Arye Sharuz Shalicar, deutsch-persisch-israelischer Publizist und Autor von „Der neu-deutsche Antisemit: Gehören Juden heute zu Deutschland?“, kommentierte die Absage auf Twitter: „Diese zwei Sportlerinnen haben mehr Rückgrat, als viele ‚feministische‘ Politikerinnen, die sich problemlos Frauenfeindlichen Vorschriften unterordnen.“

Er spielt damit vermutlich auf Claudia Roth (Grüne) an, die bei ihrem Iran-Besuch 2015 lächelnd ein Kopftuch trug. Oder auf Bundesbildungsministerin Anja Karliczek (CDU), die 2018 verkündete, dass Burkinis im Schwimmunterricht in Schulen schon in Ordnung seien. 

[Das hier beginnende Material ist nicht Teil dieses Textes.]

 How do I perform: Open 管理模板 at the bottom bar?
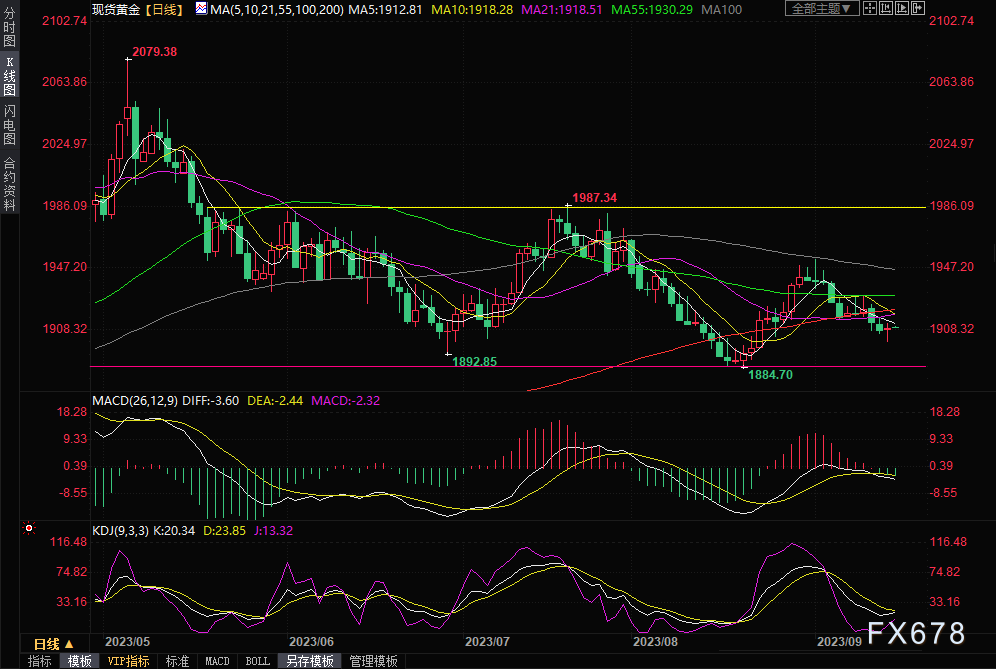coord(372,661)
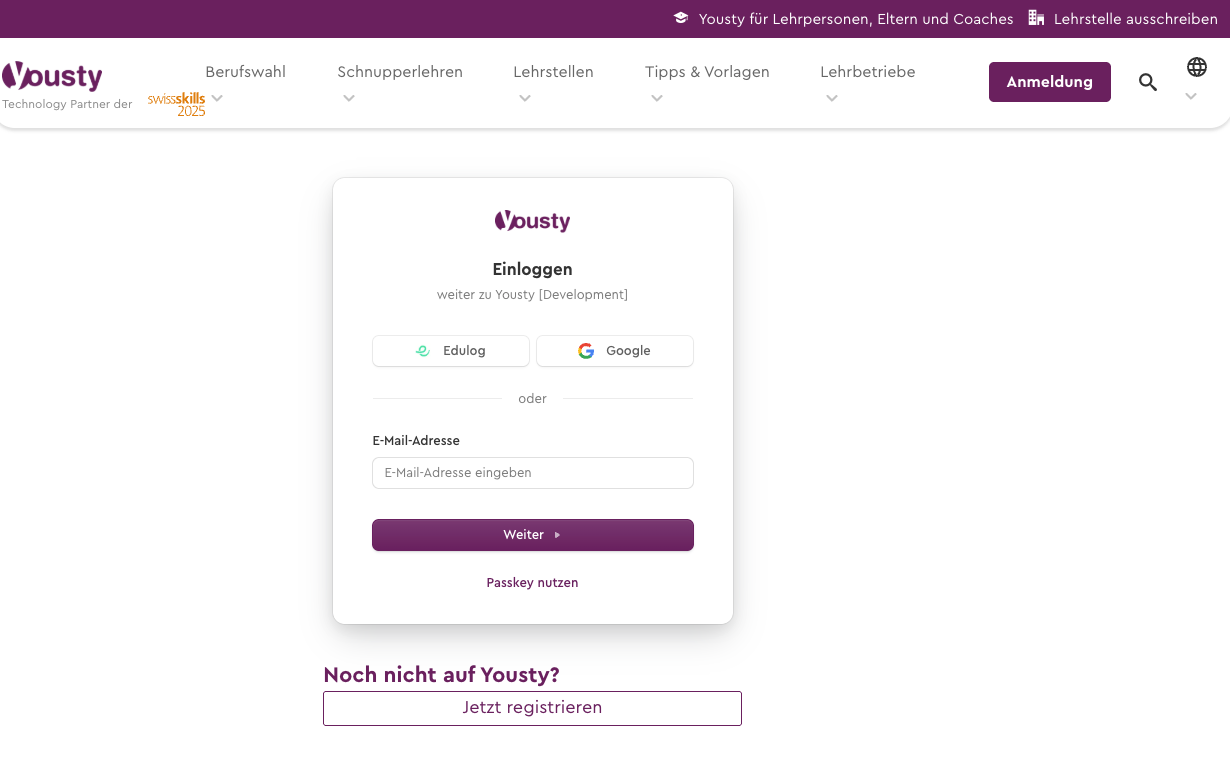
Task: Click the graduation cap icon in the top bar
Action: pyautogui.click(x=681, y=18)
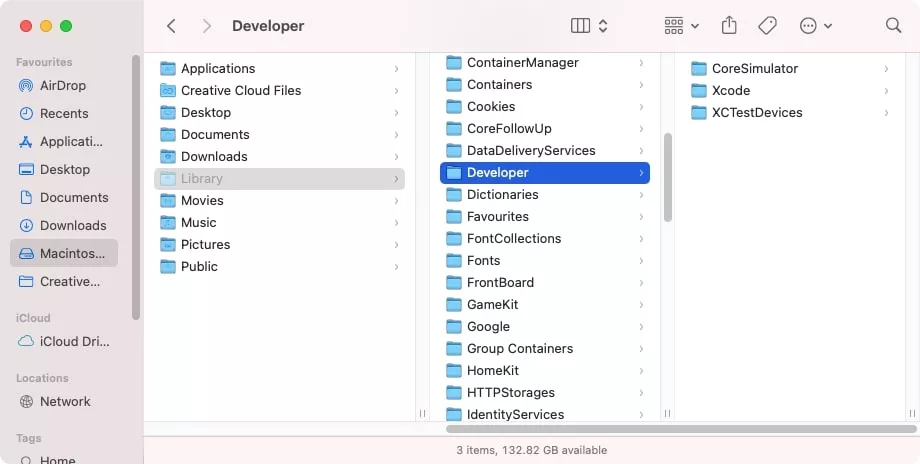Open Recents from the sidebar
The image size is (920, 464).
click(63, 113)
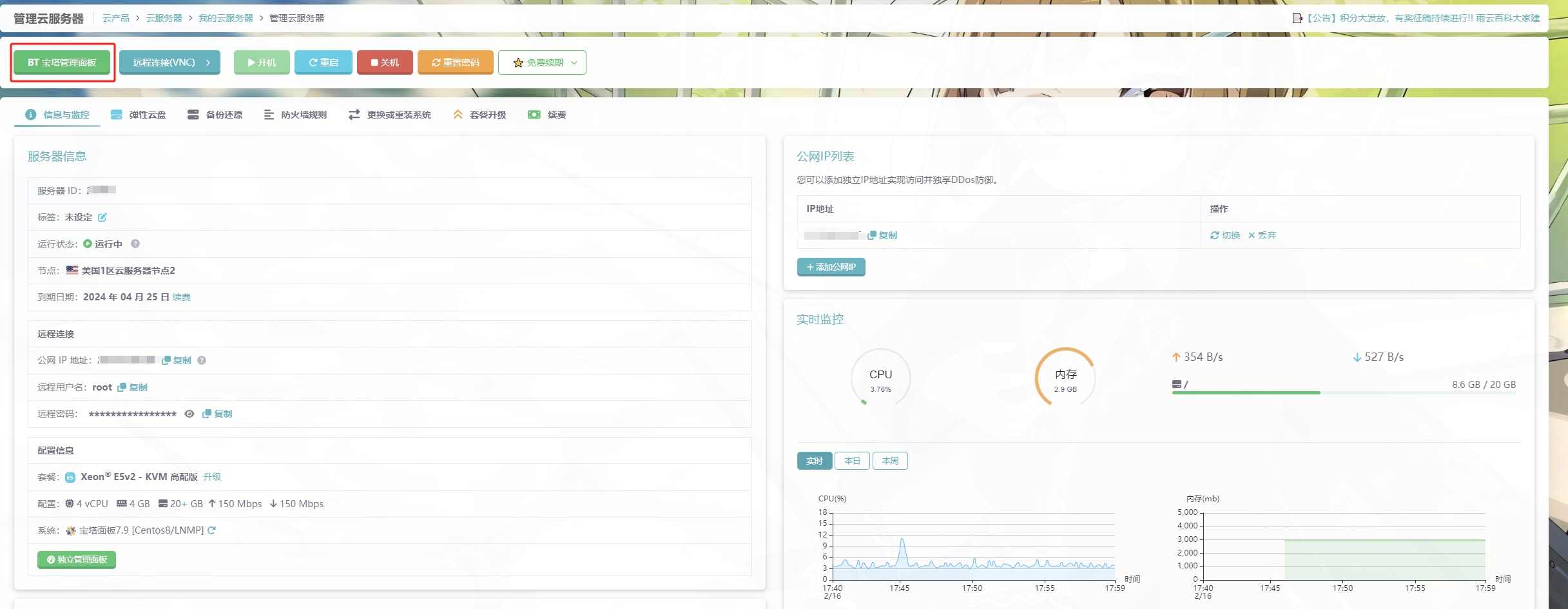
Task: Switch monitoring chart to 本周
Action: point(890,461)
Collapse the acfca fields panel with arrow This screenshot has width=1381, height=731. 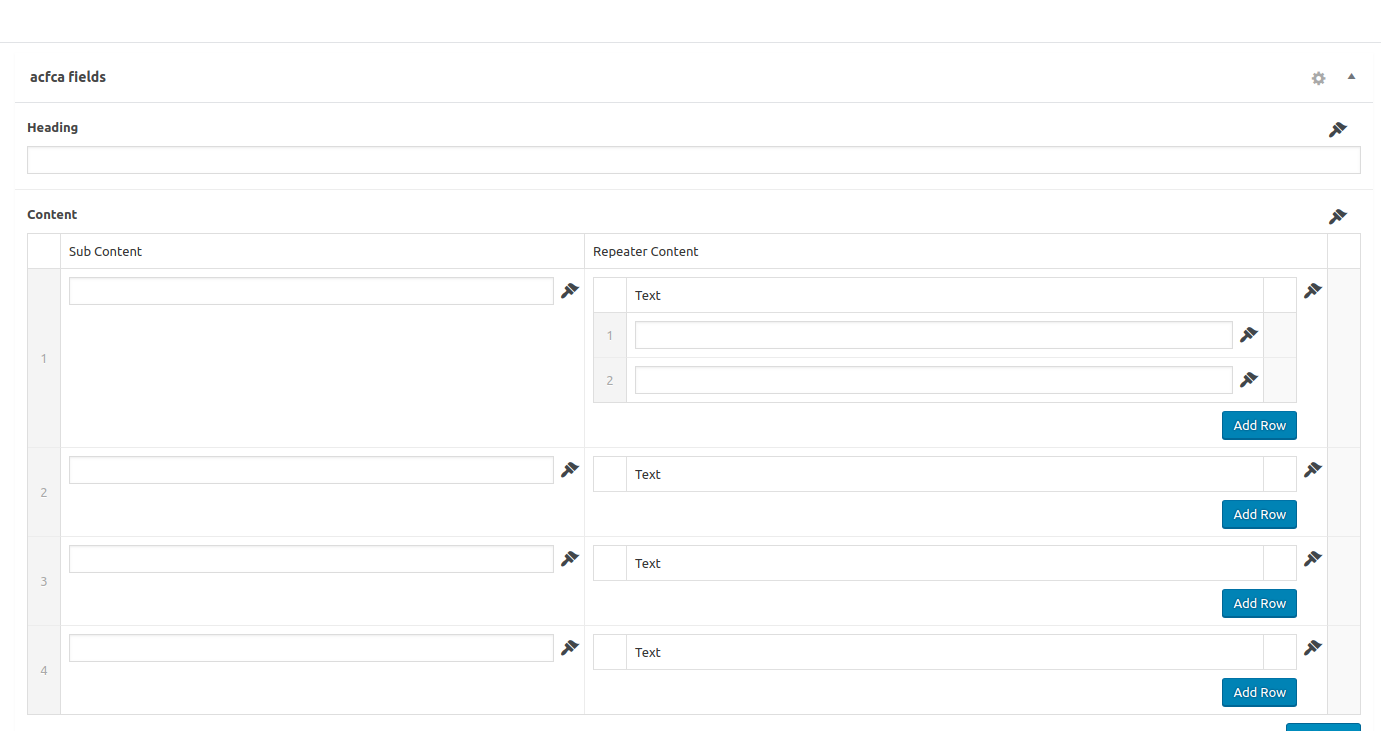[x=1351, y=76]
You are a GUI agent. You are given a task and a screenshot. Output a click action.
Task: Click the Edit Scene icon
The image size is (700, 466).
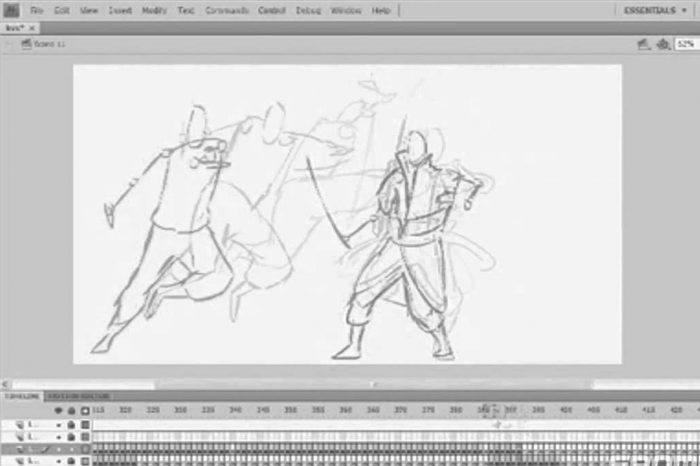[x=645, y=44]
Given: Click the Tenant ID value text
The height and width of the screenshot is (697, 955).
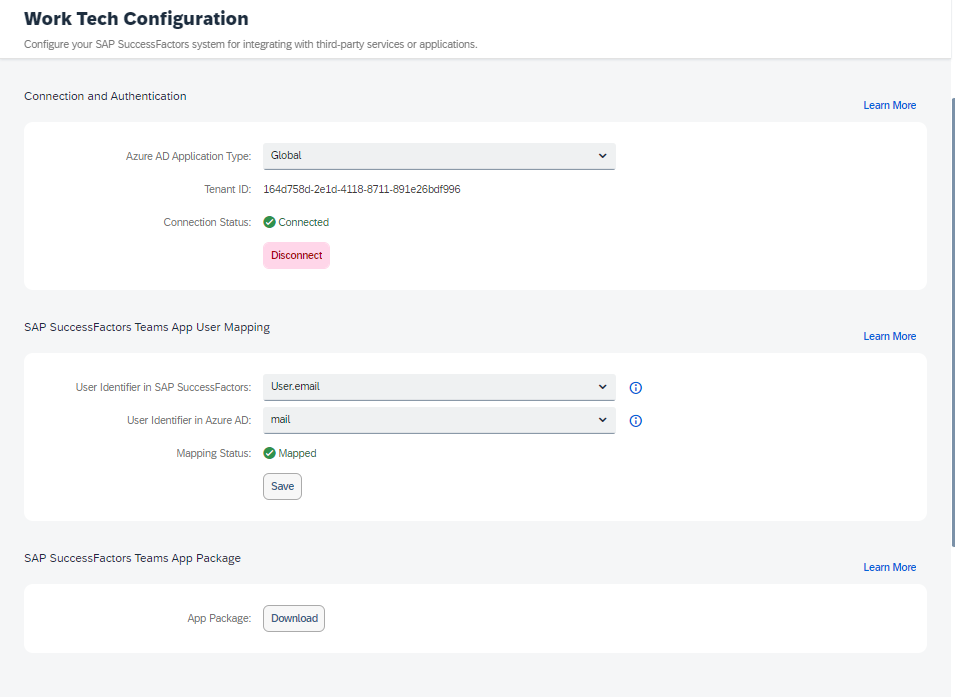Looking at the screenshot, I should tap(362, 189).
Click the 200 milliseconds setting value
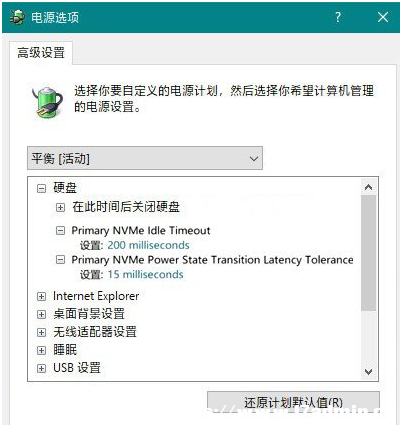Viewport: 400px width, 425px height. coord(148,245)
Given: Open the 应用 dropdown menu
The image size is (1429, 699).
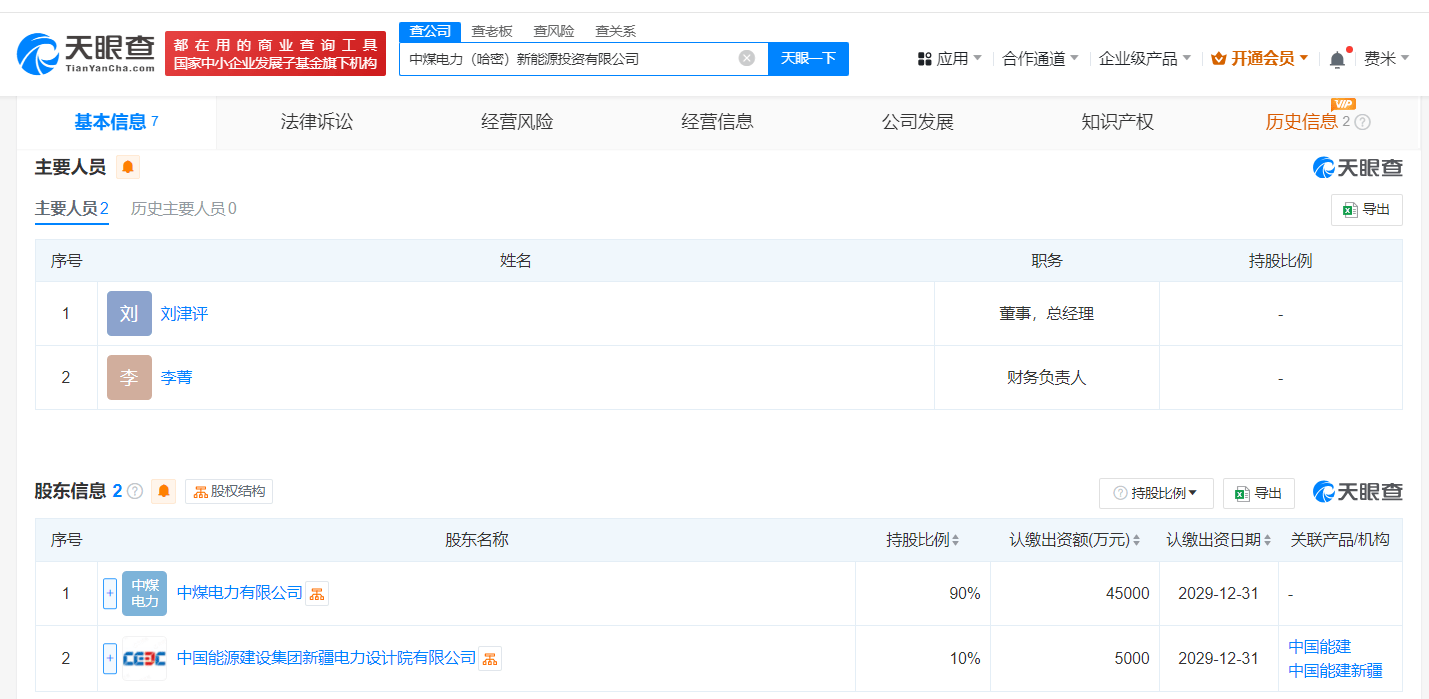Looking at the screenshot, I should 949,59.
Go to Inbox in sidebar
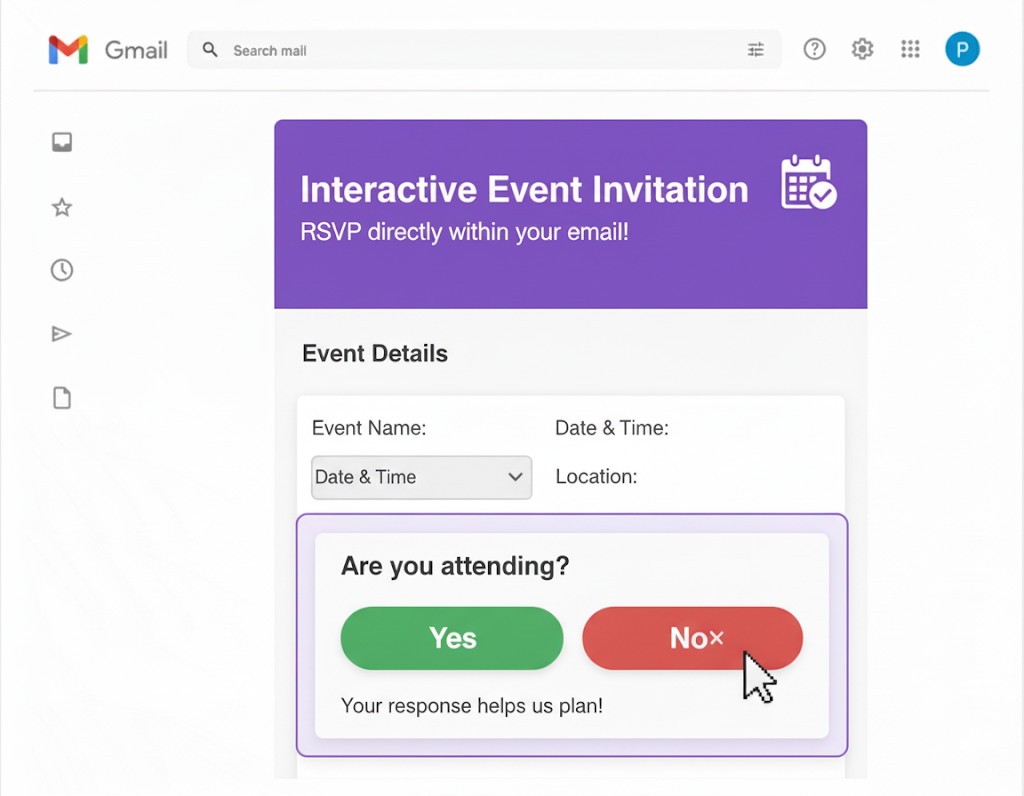Viewport: 1024px width, 796px height. point(62,143)
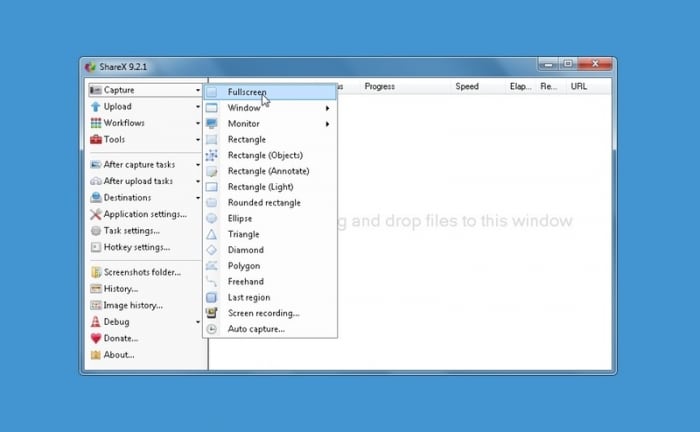Click the Rectangle (Objects) icon

(x=212, y=155)
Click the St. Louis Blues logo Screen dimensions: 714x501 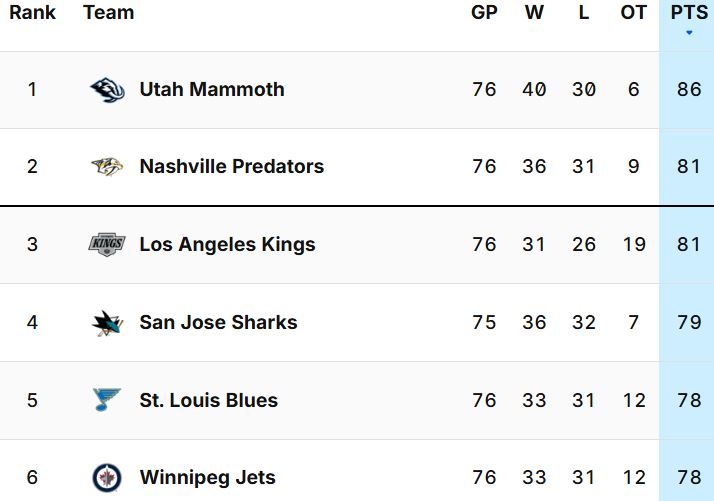point(107,400)
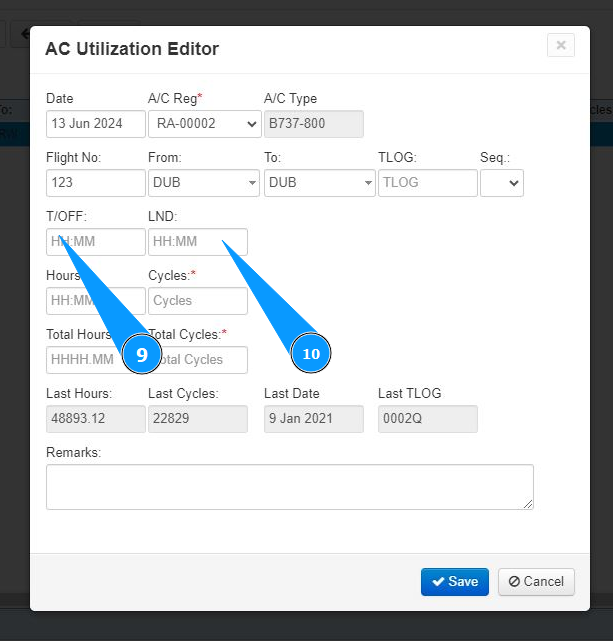Click the Save button
613x641 pixels.
454,582
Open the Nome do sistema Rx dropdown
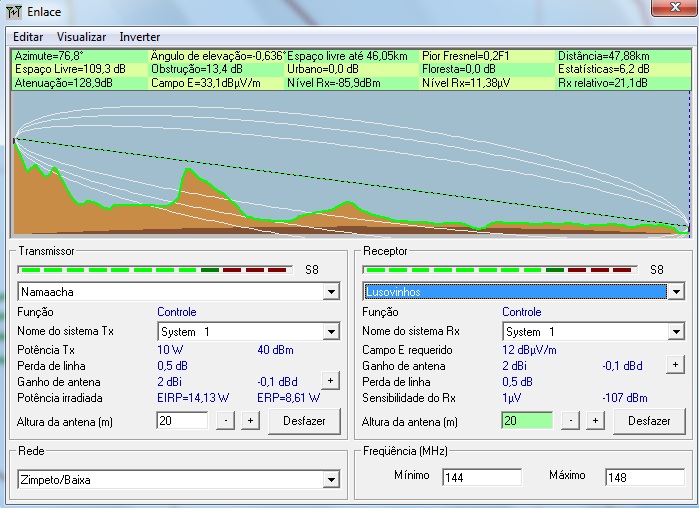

Man schaue sich an, was die Sportlerinnen beim letzten Frauen-Volleyball-Turnier in Dubai anhatten (hier gibts Fotos). Die glücklichen Siegerinnen aus den USA trugen bei der Medaillenvergabe etwas Bodenlanges, das ein bisschen aussah wie zu lange Fußballer-Trikots mit langen Ärmeln.  

Dieses Siegerbild wirkt wie ein Kompromiss, wo es keinen Kompromiss geben sollte, nämlich wo es um die Selbstbestimmung von Frauen über ihren Körper geht. Es wäre die Aufgabe des Verbandes gewesen, in Katar ein aufgeklärtes Frauenbild zu verteidigen. Der Verband hätte dafür kämpfen müssen, dass seine Sportlerinnen auch in einem muslimisch geprägten Land die knappe Sportbekleidung tragen können, die für Beachvolleyball optimal und üblich ist. Egal, was einheimische Frauen in Katar sonst tragen müssen und egal, wer sich in Katar dadurch unanständig erregt oder provoziert fühlt.

Dies hat der FIVB offensichtlich versäumt. Von deutschen Politikern wird er dafür nicht gerügt – devotes Verhalten gegenüber autoritären Regimen ist schon lange Gang und Gäbe. Man denke nur an Merkels Auftreten gegenüber Erdogan oder an Maas‘ Nachgiebigkeit angesichts des iranischen Atomprogramms. Deutsche Sportverbände bemühen sich offenbar ebenso wenig wie deutsche Politiker die Werte des freien Westens hoch zu halten. Gut, dass zumindest zwei deutsche Sportlerinnen es tun! 

Dieser Artikel von Larissa Fußer erschien zuerst auf TichysEinblick.